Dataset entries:
++++++
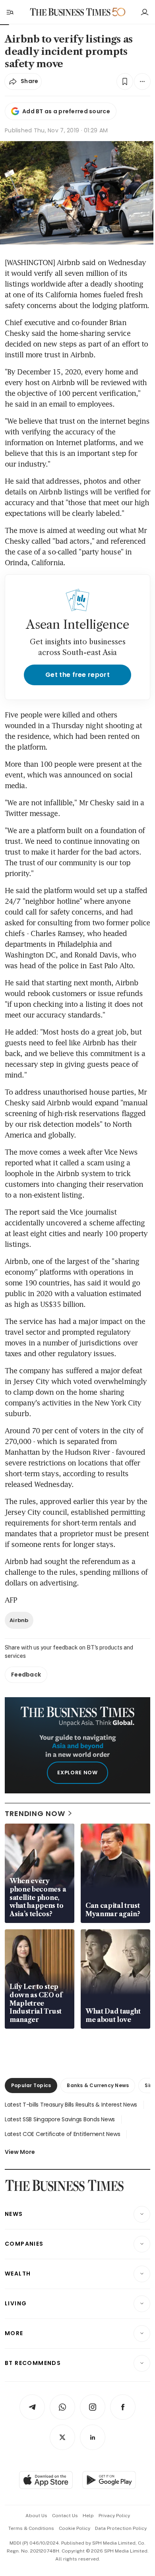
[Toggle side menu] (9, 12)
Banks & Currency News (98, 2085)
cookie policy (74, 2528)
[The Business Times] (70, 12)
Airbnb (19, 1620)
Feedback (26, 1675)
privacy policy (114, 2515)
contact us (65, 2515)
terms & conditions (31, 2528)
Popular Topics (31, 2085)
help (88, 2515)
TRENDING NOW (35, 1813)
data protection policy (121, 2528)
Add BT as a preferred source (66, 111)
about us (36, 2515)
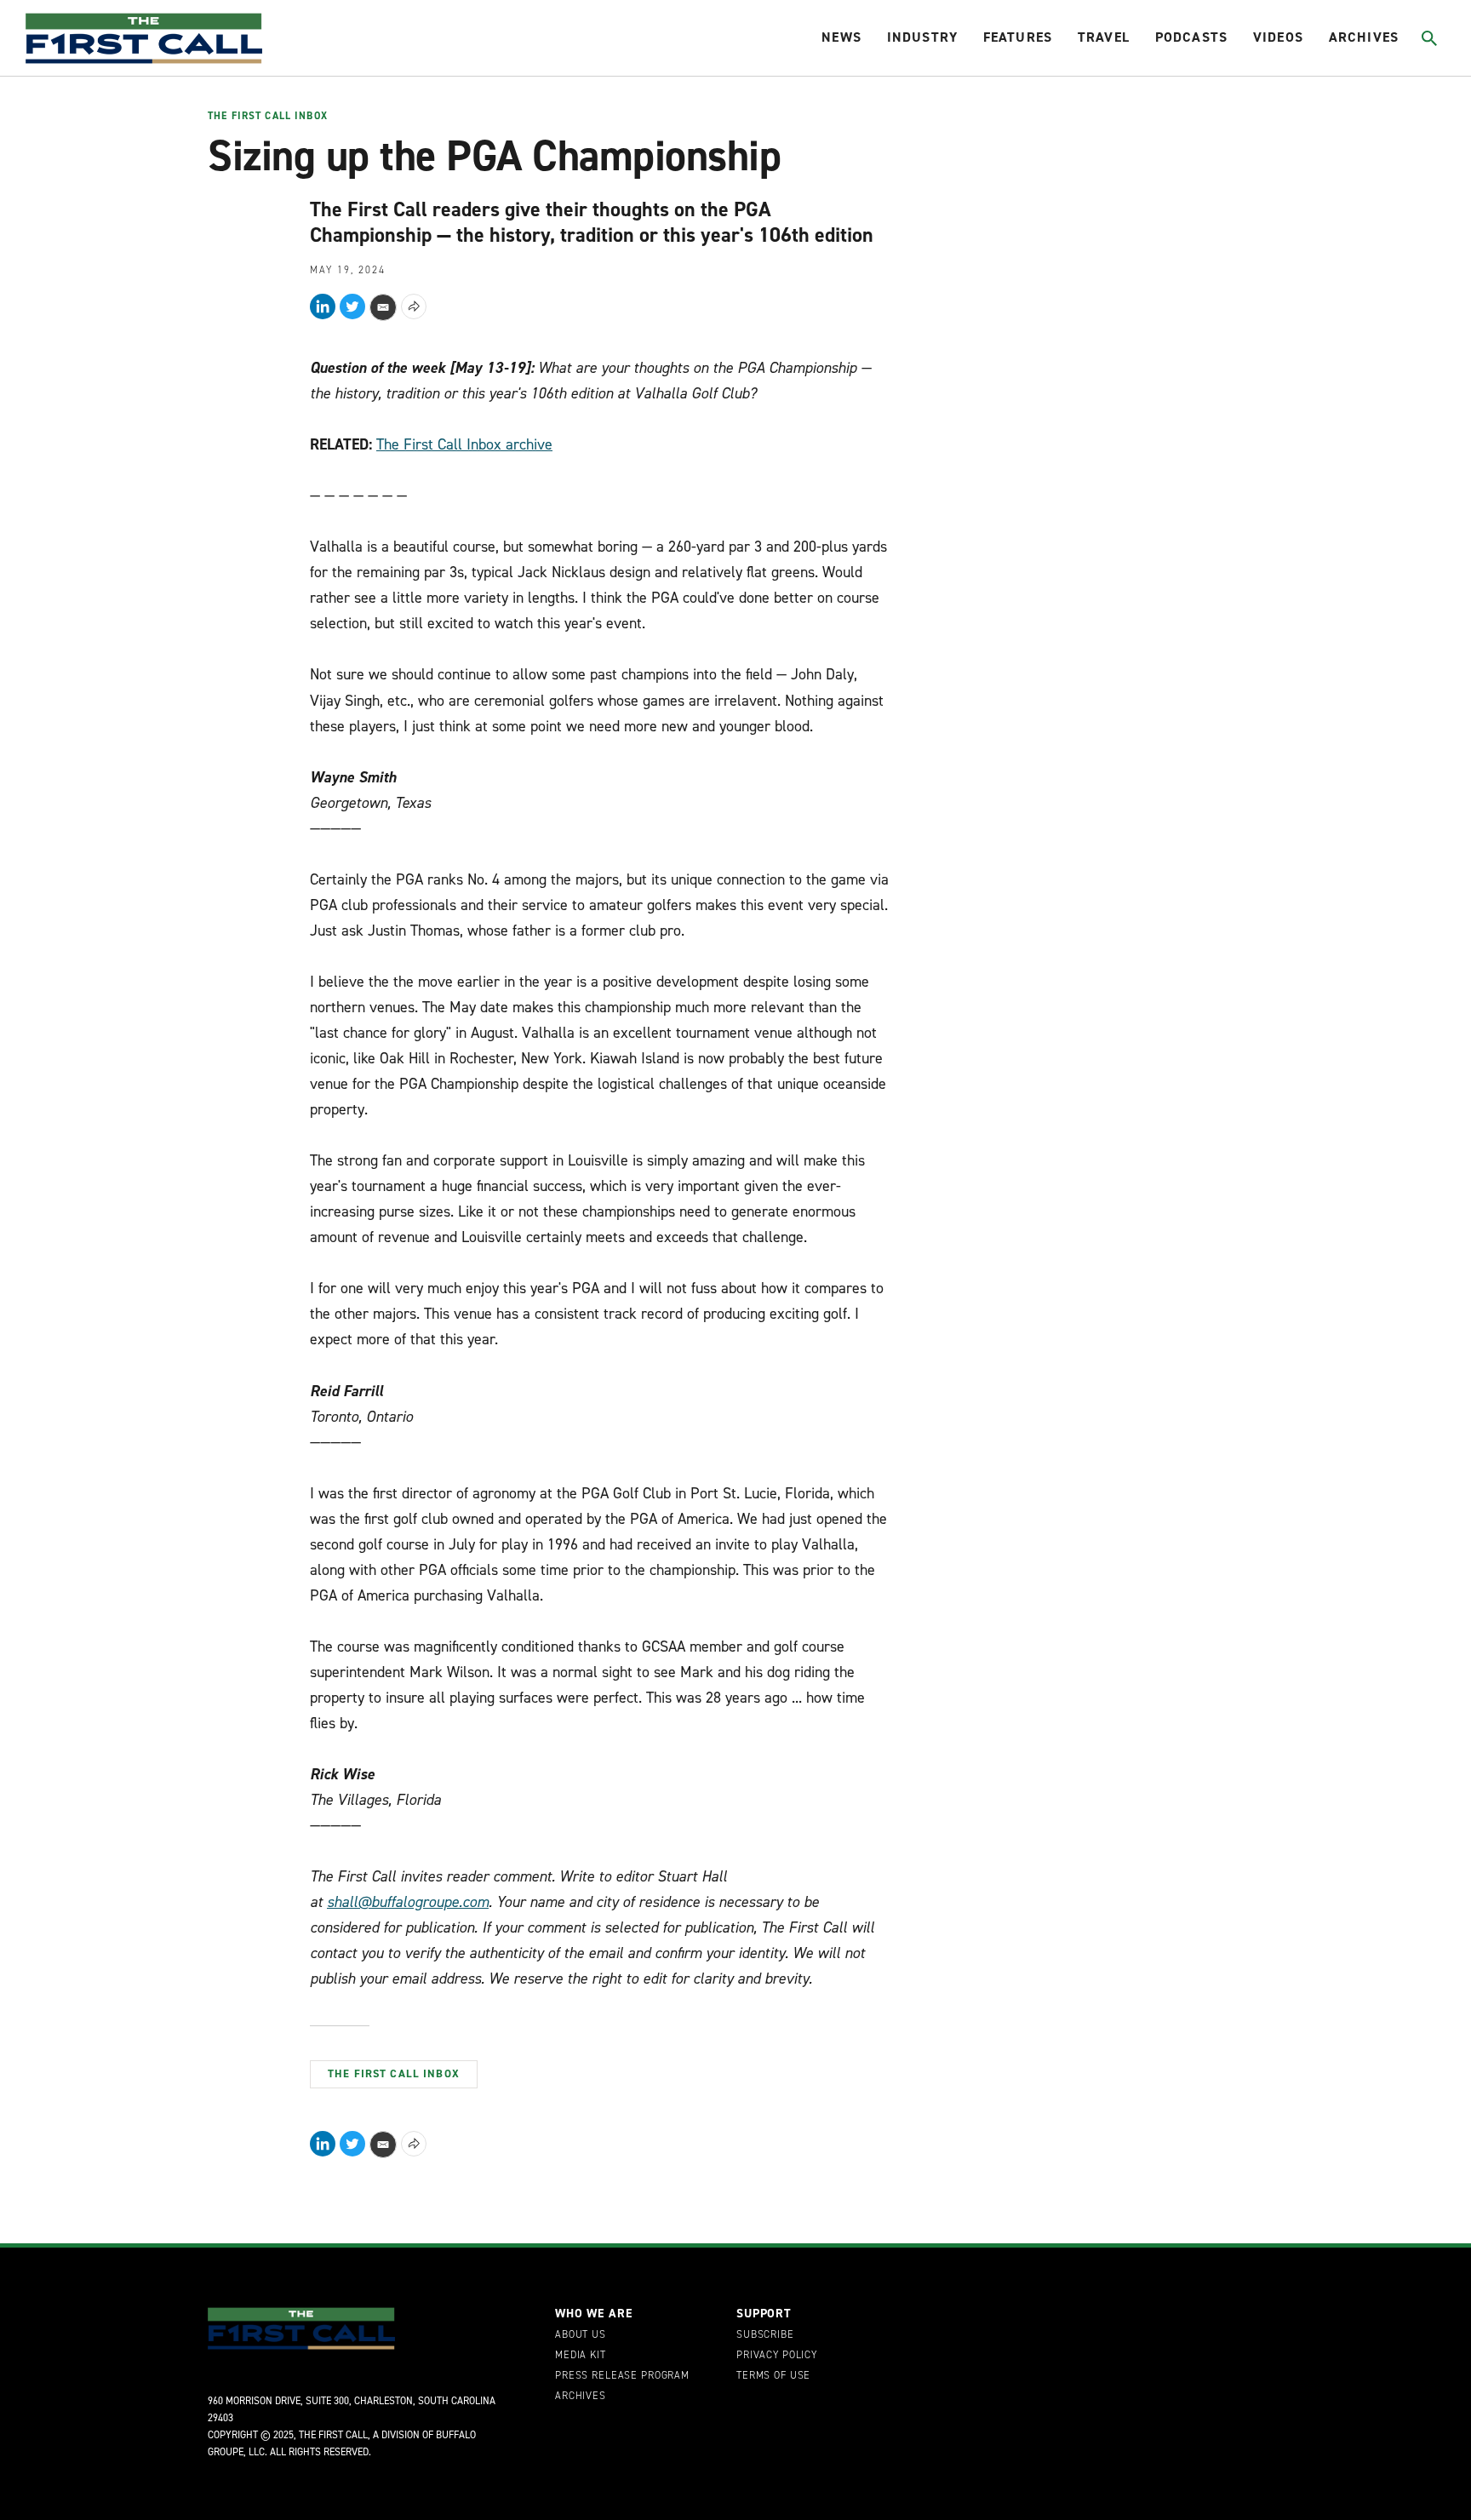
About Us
++++++
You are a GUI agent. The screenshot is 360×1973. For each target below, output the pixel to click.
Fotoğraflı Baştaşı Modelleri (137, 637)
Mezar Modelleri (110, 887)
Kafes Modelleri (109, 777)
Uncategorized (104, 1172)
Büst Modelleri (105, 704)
++++++
## YOUR OBJECTIVE
Please find each line in the records above that holds the word "policy", and copy it.

## WRITTEN RESPONSE
cookie policy (74, 2528)
privacy policy (114, 2515)
data protection policy (121, 2528)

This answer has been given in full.